--- Texte fourni ---

The Telegraph évoque même le cas d’un des « plus grands noms de l’athlétisme britannique », une « star majeure » dont les valeurs sanguines étaient inscrites sous l’appellation « suspicion rouge » dans différents documents. Plus grave, tous ces cas de valeurs sanguines suspicieuses n’auraient donné lieu à aucune enquête approfondie de la Fédération internationale (IAAF). Obtenue d’un lanceur d’alerte décrit comme un membre de longue date de la commission médicale et antidopage de l’IAAF, la liste n’a pas vu son authenticité remise en cause par l’instance planétaire de l’athlé. Sa commission d’éthique a même déjà annoncé qu’elle allait enquêter sur l’affaire. Pour le lanceur d’alerte, les valeurs suspicieuses observées suite à des contrôles sur ces athlètes auraient au moins dû entrainer des tests ciblés.

Des valeurs suspicieuses à… six reprises pour un même athlète !

« Malheureusement, dans pratiquement tous les cas, je n’ai jamais entendu parler de ça », s’alarme la source. Selon The Telegraph, plusieurs noms sur la liste auraient pourtant été à l’origine de multiples valeurs suspicieuses, et même à six reprises pour l’un d’entre eux. Des valeurs suspicieuses récoltées à partir de 2001, et surtout entre 2006 et 2008, mais avant l’introduction du passeport biologique en 2009, élément qui sert pour l’instant de base de défense aux dirigeants de l’IAAF : « On ne peut tirer aucune conclusion sur la base d’une seule valeur sanguine. L’intérêt du passeport biologique est de surveiller dans le temps les variations des valeurs d’un athlète. »

Si la véracité d’un cas de dopage ne peut être avérée par une simple valeur sanguine suspicieuse, et si ces documents ne devraient pas permettre de sanctions rétroactives sauf à tester de nouveau les échantillons gelés et conservés pendant 8 ans, la façon dont l’IAAF aurait fermé les yeux à l’époque pourrait bien mettre l’instance en porte-à-faux. Pour The Telegraph, le fait d’observer un quart d’athlètes russes dans cette liste pourrait pousser certains à évoquer un « régime de dopage façon Allemagne de l’est ». Le nombre de Kényans, 25 pour rappel, pourrait également être interprété comme « une confirmation des allégations de dopage dans ce pays ».

--- Données présentées ---

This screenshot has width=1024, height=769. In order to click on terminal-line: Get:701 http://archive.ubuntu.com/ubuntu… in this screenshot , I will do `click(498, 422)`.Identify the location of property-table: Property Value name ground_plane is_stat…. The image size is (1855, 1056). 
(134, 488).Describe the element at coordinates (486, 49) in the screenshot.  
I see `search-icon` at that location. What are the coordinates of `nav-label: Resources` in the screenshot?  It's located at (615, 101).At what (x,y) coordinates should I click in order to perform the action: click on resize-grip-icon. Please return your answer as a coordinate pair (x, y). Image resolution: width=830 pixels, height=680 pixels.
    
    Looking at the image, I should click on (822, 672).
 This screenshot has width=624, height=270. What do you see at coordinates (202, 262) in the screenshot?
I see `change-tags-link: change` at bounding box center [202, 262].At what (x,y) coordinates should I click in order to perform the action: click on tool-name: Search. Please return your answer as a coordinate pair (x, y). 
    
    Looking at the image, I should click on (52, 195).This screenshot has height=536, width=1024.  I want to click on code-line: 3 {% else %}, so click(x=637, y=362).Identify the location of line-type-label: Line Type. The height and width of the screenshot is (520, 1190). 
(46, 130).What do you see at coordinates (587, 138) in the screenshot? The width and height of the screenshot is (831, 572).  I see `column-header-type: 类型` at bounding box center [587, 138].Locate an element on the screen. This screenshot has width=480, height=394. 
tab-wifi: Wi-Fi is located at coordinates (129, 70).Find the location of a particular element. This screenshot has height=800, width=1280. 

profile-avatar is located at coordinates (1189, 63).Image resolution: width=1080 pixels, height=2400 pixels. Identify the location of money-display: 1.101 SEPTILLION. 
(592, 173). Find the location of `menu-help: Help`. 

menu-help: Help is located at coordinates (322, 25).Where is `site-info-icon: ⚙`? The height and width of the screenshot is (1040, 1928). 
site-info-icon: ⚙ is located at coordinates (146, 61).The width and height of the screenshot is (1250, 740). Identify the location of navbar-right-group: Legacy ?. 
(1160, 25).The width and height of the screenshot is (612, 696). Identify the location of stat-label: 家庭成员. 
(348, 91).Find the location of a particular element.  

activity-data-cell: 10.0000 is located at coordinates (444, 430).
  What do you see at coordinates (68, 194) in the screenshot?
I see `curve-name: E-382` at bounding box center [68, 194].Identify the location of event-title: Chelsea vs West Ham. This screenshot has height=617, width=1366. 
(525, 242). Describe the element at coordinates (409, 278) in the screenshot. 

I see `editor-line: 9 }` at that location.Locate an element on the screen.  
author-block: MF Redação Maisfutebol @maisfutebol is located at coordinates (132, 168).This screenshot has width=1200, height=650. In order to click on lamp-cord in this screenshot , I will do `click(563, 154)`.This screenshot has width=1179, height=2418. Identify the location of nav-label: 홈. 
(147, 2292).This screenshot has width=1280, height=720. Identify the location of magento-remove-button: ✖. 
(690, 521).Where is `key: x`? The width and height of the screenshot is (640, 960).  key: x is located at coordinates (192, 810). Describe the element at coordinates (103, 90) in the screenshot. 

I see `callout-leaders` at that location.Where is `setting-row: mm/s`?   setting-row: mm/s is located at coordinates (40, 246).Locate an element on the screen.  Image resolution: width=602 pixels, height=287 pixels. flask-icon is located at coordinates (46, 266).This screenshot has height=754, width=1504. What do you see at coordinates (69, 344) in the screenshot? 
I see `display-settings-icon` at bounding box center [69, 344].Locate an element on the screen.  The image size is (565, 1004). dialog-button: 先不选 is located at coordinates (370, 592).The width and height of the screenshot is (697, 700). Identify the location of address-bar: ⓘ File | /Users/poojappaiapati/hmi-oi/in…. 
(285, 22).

---

→ **Consignes de travail**
(a) Répondez aux questions suivantes d'après l'article sur les valeurs sanguines suspectes à l'IAAF.
(i) De qui la liste a-t-elle été obtenue ?
(ii) En quelle année le passeport biologique a-t-il été introduit ?
(iii) Combien de Kényans figurent sur la liste ?
(b) Mettez à jour l'article sur les valeurs sanguines suspectes à l'IAAF : recopiez le passage commençant par « The Telegraph évoque » et se poursuivant jusqu'à « même athlète ! », en remplaçant « lanceur d’alerte » par « témoin anonyme ».
(c) Prolongez l'article sur les valeurs sanguines suspectes à l'IAAF en enchaînant sur sa dernière phrase.

→ **Vos réponses rédigées**
(a)
(i) D'un lanceur d'alerte décrit comme un membre de longue date de la commission médicale et antidopage de l'IAAF.
(ii) En 2009.
(iii) 25.

(b)
The Telegraph évoque même le cas d’un des « plus grands noms de l’athlétisme britannique », une « star majeure » dont les valeurs sanguines étaient inscrites sous l’appellation « suspicion rouge » dans différents documents. Plus grave, tous ces cas de valeurs sanguines suspicieuses n’auraient donné lieu à aucune enquête approfondie de la Fédération internationale (IAAF). Obtenue d’un témoin anonyme décrit comme un membre de longue date de la commission médicale et antidopage de l’IAAF, la liste n’a pas vu son authenticité remise en cause par l’instance planétaire de l’athlé. Sa commission d’éthique a même déjà annoncé qu’elle allait enquêter sur l’affaire. Pour le témoin anonyme, les valeurs suspicieuses observées suite à des contrôles sur ces athlètes auraient au moins dû entrainer des tests ciblés.

Des valeurs suspicieuses à… six reprises pour un même athlète !

(c)
« 99% » d’athlètes russes dopés selon un champion local

Difficile, au-delà, de tirer des conclusions individuelles quand les valeurs sanguines de tout sportif peuvent varier selon le moment du contrôle et son état de santé. Suite aux révélations de WDR, Lord Sebastian Coe a tout de même envoyé un manifeste au président de l’IAAF pour réclamer une investigation complète sur ses accusations, au premier rang desquelles celle d’un athlète russe indiquant que « 99% » des sportifs de son pays se dopaient. De son côté, l’agence mondiale antidopage a déjà annoncé qu’elle comptait mener sa propre enquête au sujet de ces allégations.

Dans un long communiqué, l’IAAF a, elle, pris l’option de balayer les accusations : « Les données sanguines récoltées avant 2009 servaient à déclencher des tests urinaires pour détecter l’EPO. Les résultats anormaux ont provoqué un suivi de l’IAAF chaque fois que cela était possible sur le plan logistique. » Et l’instance de décrédibiliser le lanceur d’alerte de WDR : « Un membre de la commission médicale et antidopage n’aurait pas pu savoir si des tests avaient ensuite été effectués ou pas. Et les valeurs sanguines pré-passeport biologique n’avaient pas le même niveau de fiabilité. » Selon l’IAAF, ces valeurs suspicieuses pré-2009 auraient servi à identifier les pays à risques afin d’ajuster son programme de contrôle.